▸ **The task**
Copy verbatim the block of lines in the entries below whose first line contains "Instruction: Switch to Large" and whose last line contains "Given: Click inside the Search field". Leave out all other lines.

(Beginning of Task inputs)

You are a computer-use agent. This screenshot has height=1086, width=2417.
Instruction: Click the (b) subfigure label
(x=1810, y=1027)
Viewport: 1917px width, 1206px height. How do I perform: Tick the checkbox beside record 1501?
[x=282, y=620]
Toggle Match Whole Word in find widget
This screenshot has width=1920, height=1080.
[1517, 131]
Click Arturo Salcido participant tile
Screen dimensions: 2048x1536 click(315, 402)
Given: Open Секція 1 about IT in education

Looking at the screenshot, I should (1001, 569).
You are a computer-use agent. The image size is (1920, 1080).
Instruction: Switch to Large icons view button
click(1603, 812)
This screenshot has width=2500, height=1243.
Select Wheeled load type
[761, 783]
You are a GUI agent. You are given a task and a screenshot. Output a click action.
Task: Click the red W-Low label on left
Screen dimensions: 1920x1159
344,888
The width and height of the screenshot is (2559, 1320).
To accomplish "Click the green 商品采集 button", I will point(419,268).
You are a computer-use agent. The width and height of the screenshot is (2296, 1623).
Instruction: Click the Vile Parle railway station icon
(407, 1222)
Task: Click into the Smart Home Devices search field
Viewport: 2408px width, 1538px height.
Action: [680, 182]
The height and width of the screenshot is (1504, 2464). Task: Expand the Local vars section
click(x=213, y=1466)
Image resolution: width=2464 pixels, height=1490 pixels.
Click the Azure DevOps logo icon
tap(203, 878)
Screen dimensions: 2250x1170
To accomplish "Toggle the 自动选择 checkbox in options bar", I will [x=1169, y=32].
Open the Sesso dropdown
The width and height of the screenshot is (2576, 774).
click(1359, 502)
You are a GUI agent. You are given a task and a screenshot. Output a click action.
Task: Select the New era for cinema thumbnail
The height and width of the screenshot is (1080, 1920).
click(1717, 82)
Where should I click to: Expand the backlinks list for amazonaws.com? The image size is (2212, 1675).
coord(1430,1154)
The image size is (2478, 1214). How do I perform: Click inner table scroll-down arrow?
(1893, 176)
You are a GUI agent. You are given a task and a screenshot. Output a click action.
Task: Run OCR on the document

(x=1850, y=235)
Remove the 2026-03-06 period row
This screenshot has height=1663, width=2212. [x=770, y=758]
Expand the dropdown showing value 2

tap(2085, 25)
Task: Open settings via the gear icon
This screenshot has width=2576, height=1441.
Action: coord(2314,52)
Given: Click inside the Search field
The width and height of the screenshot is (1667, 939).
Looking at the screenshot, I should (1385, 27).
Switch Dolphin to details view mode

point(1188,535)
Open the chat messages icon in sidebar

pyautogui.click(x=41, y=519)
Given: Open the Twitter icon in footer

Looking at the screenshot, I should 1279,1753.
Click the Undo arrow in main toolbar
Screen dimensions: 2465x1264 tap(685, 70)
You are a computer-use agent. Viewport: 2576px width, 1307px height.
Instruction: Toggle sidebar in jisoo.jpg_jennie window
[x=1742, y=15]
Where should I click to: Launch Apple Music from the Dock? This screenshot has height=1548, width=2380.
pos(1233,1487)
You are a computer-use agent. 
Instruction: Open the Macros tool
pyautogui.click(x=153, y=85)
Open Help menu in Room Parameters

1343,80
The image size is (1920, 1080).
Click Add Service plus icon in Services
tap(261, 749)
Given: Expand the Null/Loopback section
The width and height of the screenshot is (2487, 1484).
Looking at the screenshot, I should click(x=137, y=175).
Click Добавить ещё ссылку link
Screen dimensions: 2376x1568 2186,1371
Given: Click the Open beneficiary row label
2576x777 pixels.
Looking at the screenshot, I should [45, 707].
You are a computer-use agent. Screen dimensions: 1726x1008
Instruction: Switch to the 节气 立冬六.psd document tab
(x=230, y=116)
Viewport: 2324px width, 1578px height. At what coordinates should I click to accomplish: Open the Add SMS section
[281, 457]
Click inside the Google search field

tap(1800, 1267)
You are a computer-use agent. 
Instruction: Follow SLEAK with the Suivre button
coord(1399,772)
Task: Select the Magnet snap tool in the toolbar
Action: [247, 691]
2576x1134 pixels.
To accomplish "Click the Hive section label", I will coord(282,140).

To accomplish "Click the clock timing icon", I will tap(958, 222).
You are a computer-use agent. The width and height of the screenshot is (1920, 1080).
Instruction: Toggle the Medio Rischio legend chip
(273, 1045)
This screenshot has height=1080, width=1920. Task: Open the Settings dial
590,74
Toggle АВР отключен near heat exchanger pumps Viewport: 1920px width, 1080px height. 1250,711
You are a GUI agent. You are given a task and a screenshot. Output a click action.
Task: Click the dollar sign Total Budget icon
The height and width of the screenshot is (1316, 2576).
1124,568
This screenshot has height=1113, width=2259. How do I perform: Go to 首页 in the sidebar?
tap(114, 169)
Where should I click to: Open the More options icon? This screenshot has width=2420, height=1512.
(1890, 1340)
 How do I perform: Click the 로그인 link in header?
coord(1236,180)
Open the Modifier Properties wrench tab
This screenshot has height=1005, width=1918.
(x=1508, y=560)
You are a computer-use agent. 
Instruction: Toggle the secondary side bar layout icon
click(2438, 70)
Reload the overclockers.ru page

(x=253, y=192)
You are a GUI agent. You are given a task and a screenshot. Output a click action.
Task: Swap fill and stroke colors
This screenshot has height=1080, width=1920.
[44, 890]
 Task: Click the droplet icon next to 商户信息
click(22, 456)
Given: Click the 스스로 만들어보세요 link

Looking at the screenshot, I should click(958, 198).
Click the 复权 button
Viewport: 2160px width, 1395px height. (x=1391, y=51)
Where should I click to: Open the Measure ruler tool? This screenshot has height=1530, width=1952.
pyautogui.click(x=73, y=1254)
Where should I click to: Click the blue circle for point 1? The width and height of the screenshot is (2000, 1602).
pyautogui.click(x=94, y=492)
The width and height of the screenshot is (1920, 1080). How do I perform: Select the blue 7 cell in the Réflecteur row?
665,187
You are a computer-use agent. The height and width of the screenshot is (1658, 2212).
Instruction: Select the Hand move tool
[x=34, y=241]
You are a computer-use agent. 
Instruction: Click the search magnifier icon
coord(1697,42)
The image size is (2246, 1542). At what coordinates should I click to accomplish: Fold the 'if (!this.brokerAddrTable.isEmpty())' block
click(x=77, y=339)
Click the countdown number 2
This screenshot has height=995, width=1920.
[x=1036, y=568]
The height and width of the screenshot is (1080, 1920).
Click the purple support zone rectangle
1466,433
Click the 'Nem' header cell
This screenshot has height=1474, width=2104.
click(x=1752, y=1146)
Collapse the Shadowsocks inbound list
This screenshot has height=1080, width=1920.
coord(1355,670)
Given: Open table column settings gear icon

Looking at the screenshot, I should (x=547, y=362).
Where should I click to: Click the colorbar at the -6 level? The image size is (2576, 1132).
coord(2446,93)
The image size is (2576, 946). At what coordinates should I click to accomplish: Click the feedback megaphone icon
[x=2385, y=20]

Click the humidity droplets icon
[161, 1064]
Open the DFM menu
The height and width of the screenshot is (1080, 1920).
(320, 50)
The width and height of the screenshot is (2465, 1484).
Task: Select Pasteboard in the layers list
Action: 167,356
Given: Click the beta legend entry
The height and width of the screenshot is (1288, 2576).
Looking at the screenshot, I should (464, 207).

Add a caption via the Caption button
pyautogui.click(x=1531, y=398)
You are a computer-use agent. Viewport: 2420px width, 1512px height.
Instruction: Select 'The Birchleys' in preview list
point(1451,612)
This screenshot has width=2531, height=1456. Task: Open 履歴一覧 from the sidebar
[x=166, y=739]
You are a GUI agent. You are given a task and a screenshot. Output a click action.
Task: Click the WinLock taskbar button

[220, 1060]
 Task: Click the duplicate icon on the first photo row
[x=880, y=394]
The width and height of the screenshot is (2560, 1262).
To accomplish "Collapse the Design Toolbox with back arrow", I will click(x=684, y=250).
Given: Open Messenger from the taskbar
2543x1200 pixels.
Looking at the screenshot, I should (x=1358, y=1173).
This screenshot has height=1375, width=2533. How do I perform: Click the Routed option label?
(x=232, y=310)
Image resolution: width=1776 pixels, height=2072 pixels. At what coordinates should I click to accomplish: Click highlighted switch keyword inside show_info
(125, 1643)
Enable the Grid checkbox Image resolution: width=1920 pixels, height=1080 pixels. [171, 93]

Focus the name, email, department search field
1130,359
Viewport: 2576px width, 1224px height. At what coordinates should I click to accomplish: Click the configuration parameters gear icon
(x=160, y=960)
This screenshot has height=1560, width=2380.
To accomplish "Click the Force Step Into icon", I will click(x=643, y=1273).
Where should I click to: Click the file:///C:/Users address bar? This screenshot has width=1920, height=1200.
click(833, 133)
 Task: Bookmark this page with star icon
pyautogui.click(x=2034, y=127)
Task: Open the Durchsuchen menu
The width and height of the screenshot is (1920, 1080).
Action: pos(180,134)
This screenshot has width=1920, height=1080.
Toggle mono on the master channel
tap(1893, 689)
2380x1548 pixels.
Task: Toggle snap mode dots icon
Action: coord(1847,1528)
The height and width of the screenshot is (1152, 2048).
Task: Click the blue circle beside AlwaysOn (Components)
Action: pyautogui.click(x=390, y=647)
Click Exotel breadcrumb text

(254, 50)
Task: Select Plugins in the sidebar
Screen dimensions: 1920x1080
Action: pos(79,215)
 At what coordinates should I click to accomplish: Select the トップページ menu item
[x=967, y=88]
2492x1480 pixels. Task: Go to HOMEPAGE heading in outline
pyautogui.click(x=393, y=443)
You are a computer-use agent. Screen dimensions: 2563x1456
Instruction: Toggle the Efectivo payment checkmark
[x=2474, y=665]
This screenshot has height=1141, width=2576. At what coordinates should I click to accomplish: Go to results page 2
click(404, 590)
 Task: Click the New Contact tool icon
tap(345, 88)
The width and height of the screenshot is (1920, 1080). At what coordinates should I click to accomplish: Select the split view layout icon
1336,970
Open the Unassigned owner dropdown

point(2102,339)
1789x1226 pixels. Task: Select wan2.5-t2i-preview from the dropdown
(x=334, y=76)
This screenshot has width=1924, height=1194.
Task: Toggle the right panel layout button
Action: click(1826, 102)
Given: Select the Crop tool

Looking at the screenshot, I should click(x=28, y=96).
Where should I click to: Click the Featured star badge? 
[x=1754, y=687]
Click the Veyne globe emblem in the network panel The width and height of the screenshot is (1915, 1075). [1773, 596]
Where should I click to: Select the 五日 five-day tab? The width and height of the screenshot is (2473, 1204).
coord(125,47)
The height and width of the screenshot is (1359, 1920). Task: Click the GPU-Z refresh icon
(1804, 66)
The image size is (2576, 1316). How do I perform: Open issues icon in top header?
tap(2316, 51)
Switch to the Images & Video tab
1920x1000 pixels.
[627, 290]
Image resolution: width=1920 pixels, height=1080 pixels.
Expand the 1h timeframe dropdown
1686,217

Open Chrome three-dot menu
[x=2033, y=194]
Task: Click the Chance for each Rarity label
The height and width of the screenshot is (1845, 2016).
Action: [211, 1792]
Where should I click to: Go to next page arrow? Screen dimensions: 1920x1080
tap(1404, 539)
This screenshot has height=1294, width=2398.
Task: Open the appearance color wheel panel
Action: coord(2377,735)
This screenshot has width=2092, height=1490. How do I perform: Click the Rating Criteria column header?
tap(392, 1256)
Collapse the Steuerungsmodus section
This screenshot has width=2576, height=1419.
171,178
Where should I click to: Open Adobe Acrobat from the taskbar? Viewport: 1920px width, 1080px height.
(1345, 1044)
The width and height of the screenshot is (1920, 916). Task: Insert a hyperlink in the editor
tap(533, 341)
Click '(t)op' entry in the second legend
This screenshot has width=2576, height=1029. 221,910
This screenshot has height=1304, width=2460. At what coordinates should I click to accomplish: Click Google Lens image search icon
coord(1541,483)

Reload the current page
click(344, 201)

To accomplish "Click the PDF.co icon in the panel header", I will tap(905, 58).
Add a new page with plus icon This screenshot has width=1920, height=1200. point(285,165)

(End of Task inputs)

▸ **Solution for this exercise**
Instruction: Switch to Large icons view button
click(1603, 812)
This screenshot has width=2500, height=1243.
Select Wheeled load type
[761, 783]
You are a GUI agent. You are given a task and a screenshot. Output a click action.
Task: Click the red W-Low label on left
Screen dimensions: 1920x1159
344,888
The width and height of the screenshot is (2559, 1320).
To accomplish "Click the green 商品采集 button", I will point(419,268).
You are a computer-use agent. The width and height of the screenshot is (2296, 1623).
Instruction: Click the Vile Parle railway station icon
(407, 1222)
Task: Click into the Smart Home Devices search field
Viewport: 2408px width, 1538px height.
Action: [680, 182]
The height and width of the screenshot is (1504, 2464). Task: Expand the Local vars section
click(x=213, y=1466)
Image resolution: width=2464 pixels, height=1490 pixels.
Click the Azure DevOps logo icon
tap(203, 878)
Screen dimensions: 2250x1170
To accomplish "Toggle the 自动选择 checkbox in options bar", I will [x=1169, y=32].
Open the Sesso dropdown
The width and height of the screenshot is (2576, 774).
click(1359, 502)
You are a GUI agent. You are given a task and a screenshot. Output a click action.
Task: Select the New era for cinema thumbnail
The height and width of the screenshot is (1080, 1920).
click(1717, 82)
Where should I click to: Expand the backlinks list for amazonaws.com? The image size is (2212, 1675).
coord(1430,1154)
The image size is (2478, 1214). How do I perform: Click inner table scroll-down arrow?
(1893, 176)
You are a GUI agent. You are given a task and a screenshot. Output a click action.
Task: Run OCR on the document

(x=1850, y=235)
Remove the 2026-03-06 period row
This screenshot has height=1663, width=2212. [x=770, y=758]
Expand the dropdown showing value 2

tap(2085, 25)
Task: Open settings via the gear icon
This screenshot has width=2576, height=1441.
Action: coord(2314,52)
Given: Click inside the Search field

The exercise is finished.